Abstract

PVFMD is a frequent cause of dyspnea in the healthy adolescent. When PVFMD is suspected, the current standard of care includes referral to an otolaryngologist (ENT) prior to beginning laryngeal control therapy (LCT) with a speech language pathologist (SLP). We hypothesize that a "fast-track" screening questionnaire will improve time to treatment and decrease patient charges. Patients (n=258, group 1) who received traditional referral and were evaluated in pediatric voice clinic with a diagnosis of PVFMD between 11/2013 and 11/2017 were identified and compared with 66 patients (group 2) from 10/2018 to 11/2019 who were prospectively studied and placed into a fast-tracked subgroup for LCT without preceding ENT evaluation if they scored 8/10 or higher on a designed screening questionnaire. Female gender (group 1: 81%, group 2: 83%, p=0.73) and median age (group 1:14 years IQR 4; group 2:14 years IQR 3, p=0.83) were similar.

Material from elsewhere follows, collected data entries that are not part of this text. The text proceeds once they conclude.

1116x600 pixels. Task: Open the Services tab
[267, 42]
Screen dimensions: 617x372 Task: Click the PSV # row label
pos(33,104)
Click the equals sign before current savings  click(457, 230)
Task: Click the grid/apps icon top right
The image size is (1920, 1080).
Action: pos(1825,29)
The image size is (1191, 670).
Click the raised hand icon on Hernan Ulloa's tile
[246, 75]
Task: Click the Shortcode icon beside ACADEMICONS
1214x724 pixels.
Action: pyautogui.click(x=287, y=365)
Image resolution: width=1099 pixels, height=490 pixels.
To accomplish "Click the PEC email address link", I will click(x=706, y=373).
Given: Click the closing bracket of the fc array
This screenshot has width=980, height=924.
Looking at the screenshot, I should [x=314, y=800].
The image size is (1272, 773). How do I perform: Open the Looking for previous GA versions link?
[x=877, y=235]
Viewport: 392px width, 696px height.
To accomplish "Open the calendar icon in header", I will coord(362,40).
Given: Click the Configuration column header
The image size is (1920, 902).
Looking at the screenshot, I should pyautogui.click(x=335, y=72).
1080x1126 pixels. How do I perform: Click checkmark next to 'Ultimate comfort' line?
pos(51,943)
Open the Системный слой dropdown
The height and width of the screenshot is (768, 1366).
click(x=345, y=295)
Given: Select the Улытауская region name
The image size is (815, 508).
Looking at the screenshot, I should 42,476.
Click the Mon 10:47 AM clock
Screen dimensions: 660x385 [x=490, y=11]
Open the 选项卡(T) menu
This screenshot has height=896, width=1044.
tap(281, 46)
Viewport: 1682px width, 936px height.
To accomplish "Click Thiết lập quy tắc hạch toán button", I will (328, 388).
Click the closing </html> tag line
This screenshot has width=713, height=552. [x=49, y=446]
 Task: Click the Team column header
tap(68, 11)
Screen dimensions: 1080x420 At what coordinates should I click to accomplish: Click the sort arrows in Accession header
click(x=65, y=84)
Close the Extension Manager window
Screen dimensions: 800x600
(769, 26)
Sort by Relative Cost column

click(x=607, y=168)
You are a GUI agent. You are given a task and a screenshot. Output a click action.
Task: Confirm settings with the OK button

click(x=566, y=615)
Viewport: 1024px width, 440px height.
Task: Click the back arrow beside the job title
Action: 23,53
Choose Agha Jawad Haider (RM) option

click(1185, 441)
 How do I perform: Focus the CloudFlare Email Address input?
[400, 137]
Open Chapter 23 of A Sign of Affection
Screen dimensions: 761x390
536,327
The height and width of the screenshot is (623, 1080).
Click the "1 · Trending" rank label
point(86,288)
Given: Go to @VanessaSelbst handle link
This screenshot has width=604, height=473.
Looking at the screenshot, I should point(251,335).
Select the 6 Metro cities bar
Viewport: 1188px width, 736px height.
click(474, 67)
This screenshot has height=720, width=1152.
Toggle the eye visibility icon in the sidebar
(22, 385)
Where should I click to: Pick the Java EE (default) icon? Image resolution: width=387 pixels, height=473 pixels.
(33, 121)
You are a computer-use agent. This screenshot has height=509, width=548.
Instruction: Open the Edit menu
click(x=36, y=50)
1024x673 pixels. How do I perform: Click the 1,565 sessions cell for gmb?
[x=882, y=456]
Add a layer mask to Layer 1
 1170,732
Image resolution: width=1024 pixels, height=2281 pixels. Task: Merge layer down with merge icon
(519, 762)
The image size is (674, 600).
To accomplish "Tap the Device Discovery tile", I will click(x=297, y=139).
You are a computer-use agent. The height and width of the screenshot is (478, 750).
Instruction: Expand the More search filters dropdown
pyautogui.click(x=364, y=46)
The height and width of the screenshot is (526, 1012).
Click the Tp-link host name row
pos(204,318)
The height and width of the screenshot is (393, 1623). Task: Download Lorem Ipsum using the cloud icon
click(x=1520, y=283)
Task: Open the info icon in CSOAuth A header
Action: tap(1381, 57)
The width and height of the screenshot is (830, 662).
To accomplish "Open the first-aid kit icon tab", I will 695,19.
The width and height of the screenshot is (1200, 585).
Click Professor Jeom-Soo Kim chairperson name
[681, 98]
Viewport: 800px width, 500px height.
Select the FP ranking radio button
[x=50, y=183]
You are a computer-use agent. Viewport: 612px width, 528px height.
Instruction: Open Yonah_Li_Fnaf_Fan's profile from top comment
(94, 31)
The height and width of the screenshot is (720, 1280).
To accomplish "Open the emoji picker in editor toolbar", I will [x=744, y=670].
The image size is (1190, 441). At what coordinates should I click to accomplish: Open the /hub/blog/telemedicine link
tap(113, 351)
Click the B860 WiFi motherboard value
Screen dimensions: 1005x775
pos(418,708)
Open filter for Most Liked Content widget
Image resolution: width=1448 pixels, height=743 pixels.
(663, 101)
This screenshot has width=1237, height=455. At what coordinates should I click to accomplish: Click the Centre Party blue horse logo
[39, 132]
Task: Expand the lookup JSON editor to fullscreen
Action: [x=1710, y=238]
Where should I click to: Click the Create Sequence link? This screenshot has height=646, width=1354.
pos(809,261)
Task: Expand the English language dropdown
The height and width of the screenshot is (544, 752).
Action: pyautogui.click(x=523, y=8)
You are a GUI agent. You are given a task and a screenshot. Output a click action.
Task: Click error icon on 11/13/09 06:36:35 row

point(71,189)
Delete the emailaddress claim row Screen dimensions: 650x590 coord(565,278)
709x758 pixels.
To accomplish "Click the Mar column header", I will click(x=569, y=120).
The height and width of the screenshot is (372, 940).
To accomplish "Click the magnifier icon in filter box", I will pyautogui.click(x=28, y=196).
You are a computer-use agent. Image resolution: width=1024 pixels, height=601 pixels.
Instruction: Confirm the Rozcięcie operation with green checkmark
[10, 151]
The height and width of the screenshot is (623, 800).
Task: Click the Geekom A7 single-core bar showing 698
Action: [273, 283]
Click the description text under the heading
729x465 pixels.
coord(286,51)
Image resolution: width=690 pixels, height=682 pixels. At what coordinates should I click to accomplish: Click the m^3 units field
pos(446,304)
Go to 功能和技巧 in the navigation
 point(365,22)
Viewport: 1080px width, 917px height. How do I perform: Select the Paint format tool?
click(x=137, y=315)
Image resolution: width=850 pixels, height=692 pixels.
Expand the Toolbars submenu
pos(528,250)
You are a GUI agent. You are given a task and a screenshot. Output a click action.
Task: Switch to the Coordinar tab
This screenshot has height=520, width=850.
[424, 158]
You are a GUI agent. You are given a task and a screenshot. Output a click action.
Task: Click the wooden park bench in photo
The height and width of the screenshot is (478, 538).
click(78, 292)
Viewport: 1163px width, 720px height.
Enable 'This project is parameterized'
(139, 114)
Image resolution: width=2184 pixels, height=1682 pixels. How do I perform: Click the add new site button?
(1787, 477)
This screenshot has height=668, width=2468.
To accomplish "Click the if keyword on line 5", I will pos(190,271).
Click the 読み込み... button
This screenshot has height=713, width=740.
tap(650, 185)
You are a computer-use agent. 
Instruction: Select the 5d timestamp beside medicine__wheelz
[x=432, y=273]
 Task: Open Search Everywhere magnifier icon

The median duration from symptom onset to LCT was shorter for group 2 (group 1: 12 months, IQR 18; group 2: 8.5 months, IQR 8)(p=0.02). Time from referral to LCT was shorter for group 2at 3 weeks (IQR 3) compared to group 1at 4 weeks (IQR 3.5, p<0.01). The minimum single patient charge for group 1 was estimated at $5123 and $1649 for group 2, yielding a potential reduction of charges of over $3000. Using a fast-track screening questionnaire for pediatric PVFMD patients significantly decreases the time to treatment without altering the response rate of LCT.